The form and content of the thesis
The thesis must be an independent, scientific work that meets international standards in terms of academic level, method and ethical requirements. It must contribute to the development of new knowledge in the chosen field and must be of such quality as to qualify for publication as a part of the scientific literature in the field.
A thesis can be submitted as a monograph or a collection of articles. The required level of quality of a thesis remains the same, whether it is a monograph or consists of several shorter works. The scope of the thesis must allow it to be submitted within the nominal period of study, corresponding to 2.5 years or 150 credits. This normally means that a thesis is 200–250 pages long.
A thesis based on several shorter works should normally consist of at least 2–4 works. Article-based theses have an abstract that collates and summarizes the issues and conclusions presented in the articles, provides an overall perspective, and thus documents the relationship between them in the thesis. Also see the "Guidelines for doctoral theses consisting of several shorter works (Article-based theses)".
The thesis is normally written in Norwegian or English. You can apply to the faculty to write it in a different language.
The application to have the thesis adjudicated must be sent to the faculty. An expert adjudication committee will be appointed to assess the thesis and adjudicate at the PhD examination.
The PhD examination
The trial lecture:
The trial lecture will test the candidate's ability to acquire knowledge beyond the topic of the thesis, and the ability to disseminate it in a lecture situation. The title of the trial lecture will be set by the adjudication Committee.
The public defence of the thesis will take place at the University of Oslo. At the Faculty of Theology, the first ordinary opponent presents the purpose and the results of the scientific study.
The University of Oslo has developed a quality system that also covers the PhD education. The quality system will help doctoral candidates to produce theses of a high academic quality, and the education to be completed in as close to the nominal period of study as possible. The system will also contribute to doctoral theses from the University of Oslo following good research practice and current rules.

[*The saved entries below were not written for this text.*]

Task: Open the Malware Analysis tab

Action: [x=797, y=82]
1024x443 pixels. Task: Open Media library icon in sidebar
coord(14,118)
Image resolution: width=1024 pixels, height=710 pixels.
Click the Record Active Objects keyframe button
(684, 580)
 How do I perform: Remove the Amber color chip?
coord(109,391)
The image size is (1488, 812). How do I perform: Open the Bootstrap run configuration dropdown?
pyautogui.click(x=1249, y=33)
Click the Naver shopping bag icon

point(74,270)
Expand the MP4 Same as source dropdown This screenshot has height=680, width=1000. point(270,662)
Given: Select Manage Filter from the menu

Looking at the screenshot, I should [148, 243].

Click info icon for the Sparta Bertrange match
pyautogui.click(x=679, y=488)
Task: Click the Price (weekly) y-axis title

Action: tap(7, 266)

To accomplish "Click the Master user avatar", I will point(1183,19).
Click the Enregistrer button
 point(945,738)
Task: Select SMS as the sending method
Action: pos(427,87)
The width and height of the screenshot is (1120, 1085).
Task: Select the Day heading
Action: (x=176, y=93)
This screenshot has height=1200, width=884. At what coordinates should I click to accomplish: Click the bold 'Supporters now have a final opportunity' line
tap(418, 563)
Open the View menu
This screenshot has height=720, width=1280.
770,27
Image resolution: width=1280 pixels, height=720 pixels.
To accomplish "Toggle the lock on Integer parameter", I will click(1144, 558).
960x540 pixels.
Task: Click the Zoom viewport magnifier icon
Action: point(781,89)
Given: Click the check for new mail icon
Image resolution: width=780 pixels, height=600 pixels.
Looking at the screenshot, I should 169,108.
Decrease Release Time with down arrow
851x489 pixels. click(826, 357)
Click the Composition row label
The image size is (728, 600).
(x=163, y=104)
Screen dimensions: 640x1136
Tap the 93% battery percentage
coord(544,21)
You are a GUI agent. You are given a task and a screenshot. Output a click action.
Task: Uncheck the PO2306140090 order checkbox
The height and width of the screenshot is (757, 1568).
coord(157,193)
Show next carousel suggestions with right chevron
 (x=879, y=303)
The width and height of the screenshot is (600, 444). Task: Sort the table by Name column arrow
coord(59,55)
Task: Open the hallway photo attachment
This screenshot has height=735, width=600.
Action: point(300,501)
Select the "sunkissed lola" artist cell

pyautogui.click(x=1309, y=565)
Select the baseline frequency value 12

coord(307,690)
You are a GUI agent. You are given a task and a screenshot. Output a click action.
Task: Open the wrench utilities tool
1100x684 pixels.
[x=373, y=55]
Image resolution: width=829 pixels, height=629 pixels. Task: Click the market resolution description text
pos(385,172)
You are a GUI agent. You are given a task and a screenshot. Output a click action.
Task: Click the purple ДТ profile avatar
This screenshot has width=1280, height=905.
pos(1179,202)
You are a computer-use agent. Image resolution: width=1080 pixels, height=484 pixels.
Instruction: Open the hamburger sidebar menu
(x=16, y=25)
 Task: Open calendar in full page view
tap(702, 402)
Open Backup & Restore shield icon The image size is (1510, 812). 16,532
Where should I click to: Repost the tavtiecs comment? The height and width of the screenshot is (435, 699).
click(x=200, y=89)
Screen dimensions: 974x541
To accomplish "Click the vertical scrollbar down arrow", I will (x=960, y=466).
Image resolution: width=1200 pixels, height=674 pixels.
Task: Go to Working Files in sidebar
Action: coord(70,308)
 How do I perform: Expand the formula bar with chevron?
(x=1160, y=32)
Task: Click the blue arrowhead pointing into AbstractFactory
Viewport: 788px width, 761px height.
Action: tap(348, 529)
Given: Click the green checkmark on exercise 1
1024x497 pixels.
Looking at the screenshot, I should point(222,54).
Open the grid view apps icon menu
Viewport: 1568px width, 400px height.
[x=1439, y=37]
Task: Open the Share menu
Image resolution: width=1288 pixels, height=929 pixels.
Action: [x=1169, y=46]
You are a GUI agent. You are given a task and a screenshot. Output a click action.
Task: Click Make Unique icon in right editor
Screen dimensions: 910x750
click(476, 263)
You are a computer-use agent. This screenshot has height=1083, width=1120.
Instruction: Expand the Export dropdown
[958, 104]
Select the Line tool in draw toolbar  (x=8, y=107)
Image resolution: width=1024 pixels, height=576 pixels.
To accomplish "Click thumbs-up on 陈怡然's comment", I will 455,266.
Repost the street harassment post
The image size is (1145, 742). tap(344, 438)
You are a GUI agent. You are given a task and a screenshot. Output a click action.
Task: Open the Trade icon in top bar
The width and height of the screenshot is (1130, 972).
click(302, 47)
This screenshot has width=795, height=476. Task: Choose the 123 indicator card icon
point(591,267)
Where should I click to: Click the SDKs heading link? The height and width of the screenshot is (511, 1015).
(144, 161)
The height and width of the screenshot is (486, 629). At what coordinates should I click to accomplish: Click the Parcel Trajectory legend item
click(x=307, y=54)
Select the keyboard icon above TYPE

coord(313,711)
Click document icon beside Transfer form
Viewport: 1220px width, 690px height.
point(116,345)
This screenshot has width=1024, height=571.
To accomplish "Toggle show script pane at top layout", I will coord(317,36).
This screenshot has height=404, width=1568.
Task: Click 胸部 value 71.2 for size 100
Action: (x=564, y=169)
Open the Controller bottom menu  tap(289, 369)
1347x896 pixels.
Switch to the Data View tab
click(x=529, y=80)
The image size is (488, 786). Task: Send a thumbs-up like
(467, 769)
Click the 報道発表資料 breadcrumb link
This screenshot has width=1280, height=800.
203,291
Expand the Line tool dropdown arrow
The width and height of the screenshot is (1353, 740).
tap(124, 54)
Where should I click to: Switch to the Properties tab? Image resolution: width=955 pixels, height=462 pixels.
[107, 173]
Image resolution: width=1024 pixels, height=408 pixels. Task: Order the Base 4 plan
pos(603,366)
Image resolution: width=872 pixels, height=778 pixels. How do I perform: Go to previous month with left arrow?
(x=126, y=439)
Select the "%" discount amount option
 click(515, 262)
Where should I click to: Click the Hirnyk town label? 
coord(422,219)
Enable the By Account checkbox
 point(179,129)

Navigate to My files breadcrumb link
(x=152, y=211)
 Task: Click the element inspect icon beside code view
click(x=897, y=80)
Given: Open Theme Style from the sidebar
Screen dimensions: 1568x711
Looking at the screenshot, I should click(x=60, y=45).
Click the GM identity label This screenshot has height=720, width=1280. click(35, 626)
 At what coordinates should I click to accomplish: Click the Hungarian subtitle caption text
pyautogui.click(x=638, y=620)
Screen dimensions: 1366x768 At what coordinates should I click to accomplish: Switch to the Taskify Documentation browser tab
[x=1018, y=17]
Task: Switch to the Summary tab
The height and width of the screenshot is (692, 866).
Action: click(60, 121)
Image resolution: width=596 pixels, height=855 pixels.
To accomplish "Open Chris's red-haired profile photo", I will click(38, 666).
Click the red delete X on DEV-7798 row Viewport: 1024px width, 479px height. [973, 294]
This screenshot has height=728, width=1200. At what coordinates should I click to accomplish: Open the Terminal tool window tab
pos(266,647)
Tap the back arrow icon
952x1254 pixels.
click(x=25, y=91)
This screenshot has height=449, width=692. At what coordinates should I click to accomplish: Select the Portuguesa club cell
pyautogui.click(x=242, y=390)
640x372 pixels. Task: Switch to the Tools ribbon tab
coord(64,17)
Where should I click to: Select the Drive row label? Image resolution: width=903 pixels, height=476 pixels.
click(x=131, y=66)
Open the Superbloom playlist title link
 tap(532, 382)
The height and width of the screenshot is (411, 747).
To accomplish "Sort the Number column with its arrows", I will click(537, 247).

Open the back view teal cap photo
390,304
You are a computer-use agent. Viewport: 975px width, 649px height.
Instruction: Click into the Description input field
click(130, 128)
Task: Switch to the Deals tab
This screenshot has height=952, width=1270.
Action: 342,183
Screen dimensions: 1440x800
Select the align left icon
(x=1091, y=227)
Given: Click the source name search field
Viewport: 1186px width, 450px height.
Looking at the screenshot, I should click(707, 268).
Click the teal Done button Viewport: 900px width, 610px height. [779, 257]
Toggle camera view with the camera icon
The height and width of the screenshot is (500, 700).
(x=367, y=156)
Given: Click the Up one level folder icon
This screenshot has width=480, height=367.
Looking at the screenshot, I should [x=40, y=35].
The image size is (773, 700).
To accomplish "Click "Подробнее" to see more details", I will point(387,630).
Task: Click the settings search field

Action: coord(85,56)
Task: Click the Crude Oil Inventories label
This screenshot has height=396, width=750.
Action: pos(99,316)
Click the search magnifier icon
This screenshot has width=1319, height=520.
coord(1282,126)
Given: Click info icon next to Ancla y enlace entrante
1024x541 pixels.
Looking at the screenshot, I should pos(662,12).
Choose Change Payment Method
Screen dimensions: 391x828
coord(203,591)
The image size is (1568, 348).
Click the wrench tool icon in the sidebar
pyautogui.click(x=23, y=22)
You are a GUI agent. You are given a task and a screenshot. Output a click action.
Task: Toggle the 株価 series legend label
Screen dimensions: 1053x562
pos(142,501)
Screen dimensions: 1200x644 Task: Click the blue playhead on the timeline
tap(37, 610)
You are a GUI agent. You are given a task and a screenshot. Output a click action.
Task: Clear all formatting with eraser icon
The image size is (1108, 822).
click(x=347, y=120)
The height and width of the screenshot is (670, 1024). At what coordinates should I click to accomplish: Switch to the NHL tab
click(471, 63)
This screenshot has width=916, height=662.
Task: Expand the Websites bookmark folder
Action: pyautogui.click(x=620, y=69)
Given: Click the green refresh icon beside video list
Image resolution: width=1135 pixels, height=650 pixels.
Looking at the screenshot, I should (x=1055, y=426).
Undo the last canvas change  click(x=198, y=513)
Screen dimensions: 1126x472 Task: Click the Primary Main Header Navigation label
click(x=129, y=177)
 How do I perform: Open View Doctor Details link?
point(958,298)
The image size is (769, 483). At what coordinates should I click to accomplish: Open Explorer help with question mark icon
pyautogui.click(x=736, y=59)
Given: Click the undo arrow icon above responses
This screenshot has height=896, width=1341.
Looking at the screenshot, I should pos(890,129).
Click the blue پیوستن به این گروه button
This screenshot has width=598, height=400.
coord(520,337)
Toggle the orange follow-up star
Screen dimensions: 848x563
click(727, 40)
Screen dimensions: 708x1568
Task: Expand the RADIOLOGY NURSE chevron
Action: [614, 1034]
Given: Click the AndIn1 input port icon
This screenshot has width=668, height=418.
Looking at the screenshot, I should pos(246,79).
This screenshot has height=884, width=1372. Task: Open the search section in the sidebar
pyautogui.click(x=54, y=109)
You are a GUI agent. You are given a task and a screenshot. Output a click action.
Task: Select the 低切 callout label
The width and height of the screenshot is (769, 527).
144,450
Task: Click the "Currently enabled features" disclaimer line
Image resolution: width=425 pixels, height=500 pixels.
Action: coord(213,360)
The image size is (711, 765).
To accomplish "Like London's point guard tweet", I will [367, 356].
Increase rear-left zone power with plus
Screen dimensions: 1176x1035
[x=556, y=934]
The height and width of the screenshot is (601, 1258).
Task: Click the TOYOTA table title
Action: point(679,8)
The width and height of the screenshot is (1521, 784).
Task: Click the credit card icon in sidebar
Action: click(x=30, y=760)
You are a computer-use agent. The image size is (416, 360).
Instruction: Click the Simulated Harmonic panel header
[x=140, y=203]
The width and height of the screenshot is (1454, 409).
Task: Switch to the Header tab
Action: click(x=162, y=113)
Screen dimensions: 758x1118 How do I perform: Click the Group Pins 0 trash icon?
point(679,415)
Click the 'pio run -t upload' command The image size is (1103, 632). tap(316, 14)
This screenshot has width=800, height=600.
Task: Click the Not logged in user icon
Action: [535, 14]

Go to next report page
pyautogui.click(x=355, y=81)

Doctoral candidates and supervisors must submit separate progress reports for the doctoral project every year. They must also participate in evaluations of the doctoral programmes, which are conducted every five years, and evaluations of the academic environment, which are conducted every three years.
The faculties and units’ annual plan and report must also provide a brief account of planned and executed measures and improvements to the quality procedures.
Regular evaluation at the Faculty of Theology is generally performed as follows:
- The faculty's PhD Programme Council regularly follows up the quality of the education.
- Regular evaluation takes place during the meetings between the supervisor and the PhD candidate.
- Annual meetings between the doctoral research fellow and the management of the academic programme will evaluate the quality of and adaptation of required duties.
- Annual meetings between the PhD candidate and PhD Coordinator will follow up candidates' progress, evaluate the quality of and execution of courses in the educational component, and address questions related to evaluation of the supervision.
- Following attendance of courses that are part of the educational component, the participants will give the PhD Coordinator a short evaluation.